Katherine era rimasta senza parole. Peter è in terapia?

"Spesso i soggetti preferiscono non rivelare ad altri di essere in cura" aveva detto l’uomo. "Io ho commesso un errore telefonandole, anche se, a mia parziale discolpa, è stato suo fratello a indurmi in inganno."

"Io… io non ne avevo idea."

"Le chiedo scusa per averla allarmata" aveva aggiunto, apparentemente imbarazzato. "Ho notato che mi osservava, quando ci siamo incontrati, e… sì, sono truccato." Si era sfiorato la guancia, a disagio. "Ho una malattia della pelle che preferisco nascondere. Di solito è mia moglie che mi trucca, ma quando lei non c’è devo cavarmela da solo."

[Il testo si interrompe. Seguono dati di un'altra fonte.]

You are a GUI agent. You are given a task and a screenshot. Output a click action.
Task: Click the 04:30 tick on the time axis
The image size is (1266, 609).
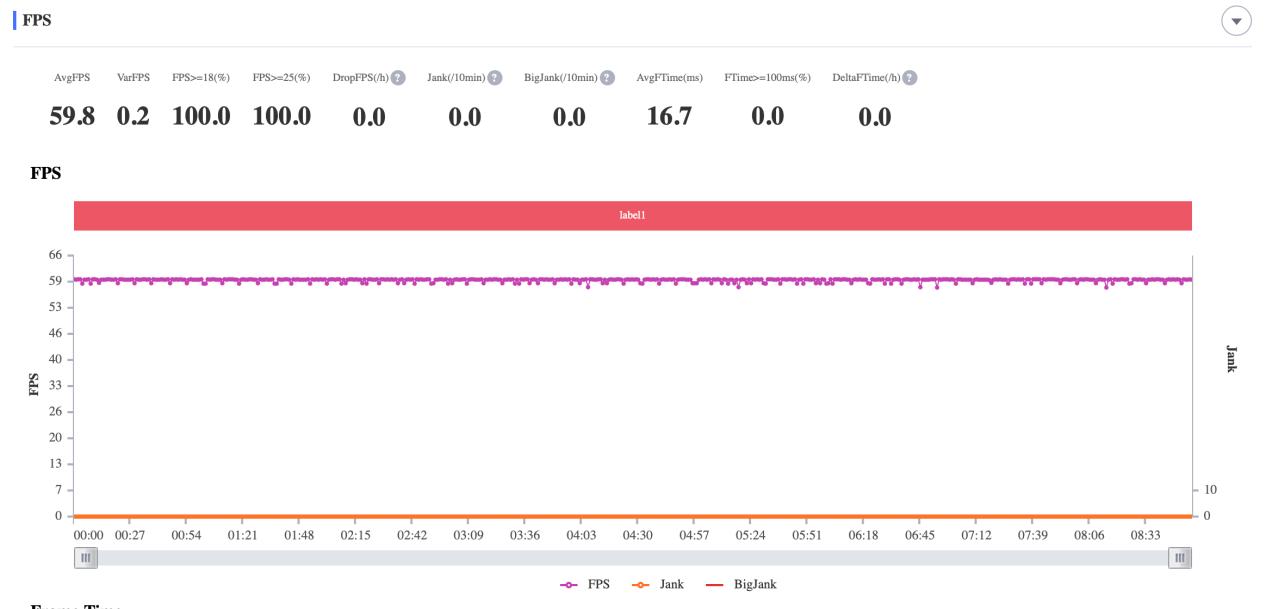point(638,535)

Katherine aveva annuito, troppo imbarazzata per dire qualcosa.

"E questa folta chioma…" L’uomo si era sfiorato la capigliatura bionda. "È una parrucca. La malattia ha colpito anche i follicoli del cuoio capelluto e mi sono caduti i capelli." Si era stretto nelle spalle. "Temo che il mio peggior peccato sia la vanità."

"E il mio, a quanto pare, la scortesia" aveva detto Katherine.

"Niente affatto." Il sorriso del dottor Abaddon era disarmante. "Ricominciamo da capo? Magari con una tazza di tè?" disse versandoglielo. "Suo fratello mi ha fatto prendere l’abitudine di servirlo durante le nostre sedute. Mi ha detto che i Solomon sono bevitori di tè."

"Una tradizione di famiglia" aveva spiegato Katherine. "Senza latte, grazie."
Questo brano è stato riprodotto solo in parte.